Leon is the center for shoe manufacturing. The smell is the leather tanneries. They use acid and there is a smell of burning hair when near a tannery that is unpleasant. Add many tanneries it probably will be all over the city. Leon does have a good reputation as far as I have heard, not what is described here. All cities I frequent do have problems with break and enter. I might think this is an exaggeration and dramatic. The store could be in a gang infested neighborhood and sometimes the gangs will extort from local owners.


----------



## Isla Verde (Oct 19, 2011)

AlanMexicali said:


> Leon is the center for shoe manufacturing. The smell is the leather tanneries. They use acid and there is a smell of burning hair when near a tannery that is unpleasant. Add many tanneries it probably will be all over the city. Leon does have a good reputation as far as I have heard, not what is described here. All cities I frequent do have problems with break and enter. I might think this is an exaggeration and dramatic.

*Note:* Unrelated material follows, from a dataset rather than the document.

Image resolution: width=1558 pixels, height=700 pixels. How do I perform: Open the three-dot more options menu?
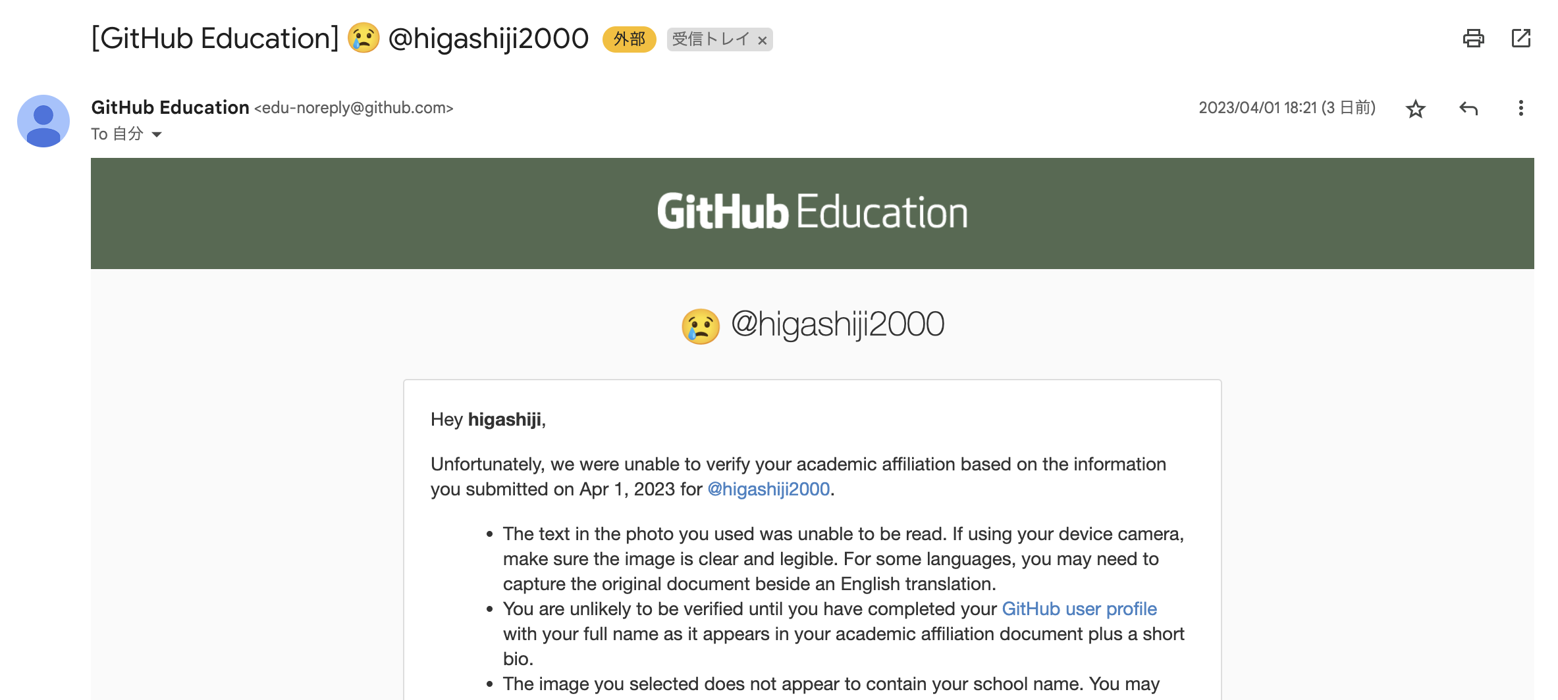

The store could be in a gang infested neighborhood and sometimes the gangs will extort from local owners.


Of course, I should have realized that the shoe f actoriesthat are Leon's claim to fame could also be the source of the unpleasant smell that jasavak mentioned.

I have learned that sometimes when posters appear to be going "over the top" with complaints about a particular city or about Mexico in general, it is a reflection of a bad personal situation and not a true picture of the place in general. Even though I love my neighborhood and feel safe here, there have been a few cases of breaking and entering, and even a robbery at the laundromat next to my building. I agree that the store could have been located in a bad neighborhood where things like that are likely to happen.


----------



## AlanMexicali (Jun 1, 2011)

*ad neighborhoods*



Isla Verde said:


> Of course, I should have realized that the shoe f actoriesthat are Leon's claim to fame could also be the source of the unpleasant smell that jasavak mentioned.
> 
> I have learned that sometimes when posters appear to be going "over the top" with complaints about a particular city or about Mexico in general, it is a reflection of a bad personal situation and not a true picture of the place in general. Even though I love my neighborhood and feel safe here, there have been a few cases of breaking and entering, and even a robbery at the laundromat next to my building. I agree that the store could have been located in a bad neighborhood where things like that are likely to happen.

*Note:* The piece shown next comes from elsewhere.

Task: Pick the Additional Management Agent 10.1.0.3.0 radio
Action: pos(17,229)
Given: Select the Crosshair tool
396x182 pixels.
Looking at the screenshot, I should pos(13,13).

I have talked to people, several of which have literally felt threaten for themselves and children, especially them, in their homes. Not due to direct contact with gang members, but because of where they bought their houses. Gangs are a problem in SOME areas. One neighbor's daughter who lives with her young son had felt it wise to more back to her parents house. She is a teacher and makes enough to buy another house in a better neighborhood the moment she can sell her paid off house. Guess how long she as had it on the market and wants what she put into it. 51/2 years and no bidders yet. This is in Mexicali.

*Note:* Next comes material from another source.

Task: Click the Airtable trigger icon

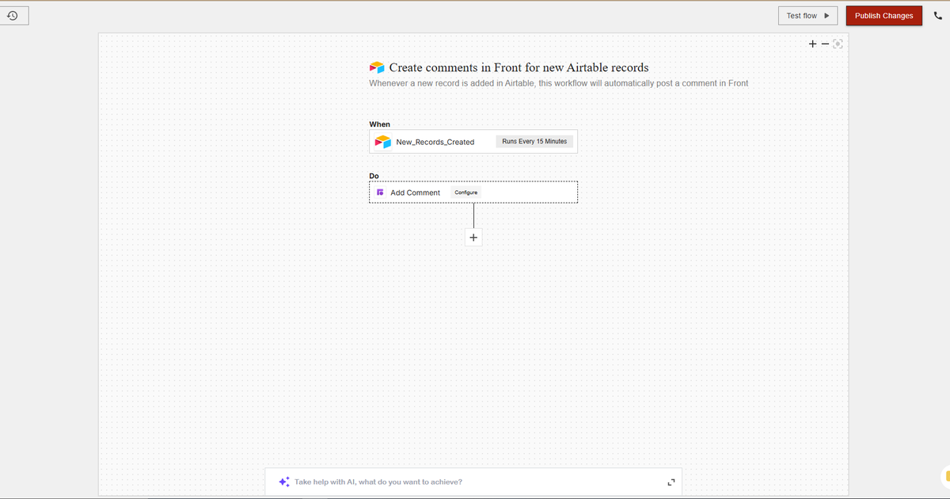Action: pos(382,142)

Other friends in TJ have rented their houses and have bought in new residencias with monthly payments and have had nothing but trouble keeping their houses rented in east TJ [gang central]. One finally just let a cousin live there for free. Most streets there are divided up between different gangs and fighting for territory is common they said. Extorting local businesses and even residence is all the gossip daily. The families with gang members are outcasts. They have news when we used to work together that was a good place to buy into when they first started out because a little money bought a great place compared to other areas. After years they found out they didn't want their school aged children living that life any longer. After 15 years all has changed in some areas gradually.


----------



## jasavak (Nov 22, 2011)

*Migration*



TundraGreen said:


> Is that true? What is the evidence? Not disputing the fact, I just wonder if it has been documented. There has been a trend of people moving to warmer climes (Arizona and Florida) for retirement for a long time. For decades, people have moved out of cities to the suburbs to raise families.
> 
> I have lived in cities most of my adult life. For many years, I had a reverse commute because my office was in the suburbs. It is a matter of personal preference.



The current trend is young people moving in to cities , and retirees moving to less urban areas where they can stretch their dollar . Others move to mountains or beach to enjoy a change of scenery . Yes , New Yorkers move to Florida suburbs . Some of the same reasons why people emigrate to Mexico or Panama. Here is a report from the Department of Agriculture (USDA) http://www.ers.usda.gov/publications/err79/err79.pdf


----------



## Isla Verde (Oct 19, 2011)

jasavak said:


> The current trend is young people moving in to cities , and retirees moving to less urban areas where they can stretch their dollar .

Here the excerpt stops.